Mercado informal se expande
Autor: Victor Martins
Fonte: Correio Braziliense – DF – ECONOMIA – 02/12/2009
Enquanto a crise econômica global enfraqueceu a economia, o mercado formado por empreendimentos informais seguiu trajetória contrária e se expandiu fortemente desde o último quadrimestre do ano passado. Também chamada por economistas de economia subterrânea, esse segmento informal aumentou a participação no Produto Interno Bruto (PIB, soma de tudo que é produzido no país) em 22,6% entre junho de 2008 e igual mês deste ano.
O desemprego gerado pela crise teria sido um dos motivos de fuga para a informalidade, mas não a principal motivação para a expansão do setor, segundo o economista da Fundação Getulio Vargas (FGV) Fernando Barbosa Filho. “O nível de atividade econômica relativamente elevada em que o país se manteve e uma tentativa de escapar aos encargos trabalhistas e tributários fizeram a atividade no setor aumentar”, avaliou Barbosa, que é um dos responsáveis pelo indicador sobre economia subterrânea da FGV.
Para o presidente do Instituto Brasileiro de Ética Concorrencial (ETCO), André Franco Montoro Filho, patrocinador do índice de economia subterrânea, os números mostram que se a informalidade se expande, “algo está errado no país”. “A economia informal desestimula empresas sérias, que geram o progresso do Brasil”, afirmou. Na pesquisa, foi tratada como economia subterrânea a produção de bens não reportados ao governo com fins de sonegar impostos (1)e contribuições à seguridade social e para evitar o cumprimento de leis e custos decorrentes de legislação.

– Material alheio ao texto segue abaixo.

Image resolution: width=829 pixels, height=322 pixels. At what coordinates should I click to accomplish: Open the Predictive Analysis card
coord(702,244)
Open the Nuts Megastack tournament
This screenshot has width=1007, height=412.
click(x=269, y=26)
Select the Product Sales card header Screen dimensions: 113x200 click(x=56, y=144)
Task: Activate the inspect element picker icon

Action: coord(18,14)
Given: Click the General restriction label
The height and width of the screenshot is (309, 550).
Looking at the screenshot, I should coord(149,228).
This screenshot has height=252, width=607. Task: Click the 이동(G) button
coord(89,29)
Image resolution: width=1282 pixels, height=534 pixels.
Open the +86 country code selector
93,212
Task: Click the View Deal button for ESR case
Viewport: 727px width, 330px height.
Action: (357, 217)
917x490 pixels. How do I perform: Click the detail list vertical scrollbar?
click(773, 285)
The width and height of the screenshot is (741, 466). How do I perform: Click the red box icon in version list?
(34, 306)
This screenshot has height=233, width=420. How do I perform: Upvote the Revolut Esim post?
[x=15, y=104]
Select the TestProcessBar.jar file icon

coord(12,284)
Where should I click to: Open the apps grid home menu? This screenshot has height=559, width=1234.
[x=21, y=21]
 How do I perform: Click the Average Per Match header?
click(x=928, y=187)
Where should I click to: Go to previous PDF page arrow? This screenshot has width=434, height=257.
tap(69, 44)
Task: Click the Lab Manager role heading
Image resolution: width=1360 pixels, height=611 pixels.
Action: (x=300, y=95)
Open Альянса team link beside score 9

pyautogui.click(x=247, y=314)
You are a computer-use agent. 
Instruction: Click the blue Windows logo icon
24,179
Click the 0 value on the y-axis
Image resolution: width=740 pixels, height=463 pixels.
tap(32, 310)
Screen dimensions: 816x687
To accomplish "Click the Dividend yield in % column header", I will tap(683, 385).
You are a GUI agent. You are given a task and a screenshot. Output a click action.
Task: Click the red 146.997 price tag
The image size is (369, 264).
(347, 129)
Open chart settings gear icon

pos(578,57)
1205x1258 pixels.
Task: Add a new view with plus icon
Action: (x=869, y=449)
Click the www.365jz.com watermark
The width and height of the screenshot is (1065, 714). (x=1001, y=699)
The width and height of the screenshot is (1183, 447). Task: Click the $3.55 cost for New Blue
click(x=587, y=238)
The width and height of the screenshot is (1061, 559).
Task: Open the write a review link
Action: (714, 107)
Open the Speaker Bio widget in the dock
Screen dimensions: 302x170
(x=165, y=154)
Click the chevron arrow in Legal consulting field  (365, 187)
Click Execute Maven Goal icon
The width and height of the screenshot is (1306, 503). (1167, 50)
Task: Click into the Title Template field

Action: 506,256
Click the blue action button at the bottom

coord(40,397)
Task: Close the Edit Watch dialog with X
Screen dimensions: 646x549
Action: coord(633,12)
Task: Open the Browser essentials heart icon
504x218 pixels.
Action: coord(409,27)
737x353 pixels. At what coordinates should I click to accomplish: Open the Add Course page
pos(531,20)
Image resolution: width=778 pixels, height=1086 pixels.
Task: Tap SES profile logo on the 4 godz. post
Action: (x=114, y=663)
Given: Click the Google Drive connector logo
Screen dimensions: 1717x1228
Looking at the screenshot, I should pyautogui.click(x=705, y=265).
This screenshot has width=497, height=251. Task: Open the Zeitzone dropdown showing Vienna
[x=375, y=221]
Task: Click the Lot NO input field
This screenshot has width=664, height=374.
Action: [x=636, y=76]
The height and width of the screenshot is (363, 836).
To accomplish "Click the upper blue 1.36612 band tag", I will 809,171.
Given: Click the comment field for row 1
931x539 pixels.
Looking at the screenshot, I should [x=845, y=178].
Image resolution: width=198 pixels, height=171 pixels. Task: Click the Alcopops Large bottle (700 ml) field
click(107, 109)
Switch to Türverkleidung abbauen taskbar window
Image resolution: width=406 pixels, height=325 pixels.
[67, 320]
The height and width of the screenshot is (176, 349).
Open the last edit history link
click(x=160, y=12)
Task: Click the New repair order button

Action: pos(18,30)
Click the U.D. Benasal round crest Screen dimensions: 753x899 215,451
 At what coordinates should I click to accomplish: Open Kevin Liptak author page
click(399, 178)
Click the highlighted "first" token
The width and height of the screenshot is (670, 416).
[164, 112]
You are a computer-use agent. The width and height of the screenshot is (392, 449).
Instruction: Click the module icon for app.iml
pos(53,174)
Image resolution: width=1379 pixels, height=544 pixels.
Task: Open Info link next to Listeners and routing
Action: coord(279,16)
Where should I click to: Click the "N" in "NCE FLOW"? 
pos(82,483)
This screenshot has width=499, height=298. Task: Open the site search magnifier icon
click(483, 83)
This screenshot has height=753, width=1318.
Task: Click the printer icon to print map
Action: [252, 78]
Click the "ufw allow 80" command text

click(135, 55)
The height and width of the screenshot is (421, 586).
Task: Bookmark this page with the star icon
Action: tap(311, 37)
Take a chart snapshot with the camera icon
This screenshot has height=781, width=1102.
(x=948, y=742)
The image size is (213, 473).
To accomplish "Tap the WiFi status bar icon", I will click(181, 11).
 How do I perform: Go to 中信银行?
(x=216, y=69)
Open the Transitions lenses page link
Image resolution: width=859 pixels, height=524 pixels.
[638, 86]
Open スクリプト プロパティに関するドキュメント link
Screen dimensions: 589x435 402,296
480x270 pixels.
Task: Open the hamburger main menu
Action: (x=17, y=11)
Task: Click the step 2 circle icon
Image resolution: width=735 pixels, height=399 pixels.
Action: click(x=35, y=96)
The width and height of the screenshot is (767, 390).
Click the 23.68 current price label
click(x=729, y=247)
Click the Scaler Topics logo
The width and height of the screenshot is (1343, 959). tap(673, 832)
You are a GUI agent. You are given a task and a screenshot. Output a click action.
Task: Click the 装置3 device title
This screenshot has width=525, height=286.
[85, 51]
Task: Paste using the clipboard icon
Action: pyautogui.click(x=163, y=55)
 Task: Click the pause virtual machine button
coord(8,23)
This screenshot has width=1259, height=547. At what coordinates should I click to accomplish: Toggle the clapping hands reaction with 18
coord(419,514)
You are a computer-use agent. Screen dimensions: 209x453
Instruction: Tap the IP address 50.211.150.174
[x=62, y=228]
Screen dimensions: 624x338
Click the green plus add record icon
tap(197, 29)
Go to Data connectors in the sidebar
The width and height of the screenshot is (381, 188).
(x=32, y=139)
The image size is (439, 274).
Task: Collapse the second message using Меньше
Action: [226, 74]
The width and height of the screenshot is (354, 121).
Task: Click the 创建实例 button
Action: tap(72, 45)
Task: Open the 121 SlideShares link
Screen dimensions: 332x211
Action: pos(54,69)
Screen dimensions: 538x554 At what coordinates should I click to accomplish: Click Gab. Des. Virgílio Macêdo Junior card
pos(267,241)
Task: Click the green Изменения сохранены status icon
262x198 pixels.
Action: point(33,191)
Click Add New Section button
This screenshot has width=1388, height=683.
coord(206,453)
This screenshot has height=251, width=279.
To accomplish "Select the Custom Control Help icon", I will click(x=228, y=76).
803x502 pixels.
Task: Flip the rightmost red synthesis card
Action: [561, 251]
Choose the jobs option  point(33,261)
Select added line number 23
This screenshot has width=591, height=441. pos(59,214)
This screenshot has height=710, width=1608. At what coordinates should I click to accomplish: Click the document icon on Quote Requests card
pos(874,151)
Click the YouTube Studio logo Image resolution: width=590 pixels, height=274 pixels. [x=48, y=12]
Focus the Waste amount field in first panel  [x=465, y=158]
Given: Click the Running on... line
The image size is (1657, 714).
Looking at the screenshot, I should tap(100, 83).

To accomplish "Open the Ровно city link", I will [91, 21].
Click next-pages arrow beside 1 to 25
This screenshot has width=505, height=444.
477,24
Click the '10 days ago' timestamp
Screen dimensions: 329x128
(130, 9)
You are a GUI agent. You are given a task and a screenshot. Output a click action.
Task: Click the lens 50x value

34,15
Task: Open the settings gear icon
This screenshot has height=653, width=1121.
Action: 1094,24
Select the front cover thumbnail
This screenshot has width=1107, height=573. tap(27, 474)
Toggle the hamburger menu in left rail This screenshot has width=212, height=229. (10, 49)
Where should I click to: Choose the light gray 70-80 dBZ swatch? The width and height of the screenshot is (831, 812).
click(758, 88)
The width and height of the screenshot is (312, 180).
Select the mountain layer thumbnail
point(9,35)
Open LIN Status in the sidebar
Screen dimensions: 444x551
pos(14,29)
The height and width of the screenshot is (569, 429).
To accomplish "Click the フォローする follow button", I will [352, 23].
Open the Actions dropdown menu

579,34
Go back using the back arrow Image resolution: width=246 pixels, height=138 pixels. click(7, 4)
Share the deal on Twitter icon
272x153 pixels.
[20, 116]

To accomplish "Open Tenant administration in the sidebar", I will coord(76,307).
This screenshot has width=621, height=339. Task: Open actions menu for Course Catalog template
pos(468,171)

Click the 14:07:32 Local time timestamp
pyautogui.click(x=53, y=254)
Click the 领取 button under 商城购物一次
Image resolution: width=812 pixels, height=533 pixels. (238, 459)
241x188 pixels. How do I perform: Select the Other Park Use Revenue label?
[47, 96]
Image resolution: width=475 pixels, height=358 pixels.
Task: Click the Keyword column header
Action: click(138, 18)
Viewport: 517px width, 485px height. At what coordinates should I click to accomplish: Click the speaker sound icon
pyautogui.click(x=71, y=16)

De acordo com o economista da FGV Fernando Barbosa, o problema de crédito enfrentado pelo mundo desde a crise econômica, iniciada em setembro do ano passado, teria impactado no desempenho registrado pelos informais no último ano. “Passamos por uma crise de crédito e, como a economia subterrânea não trabalha com financiamentos, não sentiu a crise como o setor formal”, disse o economista ao justificar a queda da economia formal frente à ilegal.
1 – Fuga dos tributos
Empreendimentos informais não pagam impostos e contribuições, o que se reflete em uma arrecadação menor para o governo — recursos que deixam de ir para investimentos em infraestrutura, saúde, educação e segurança.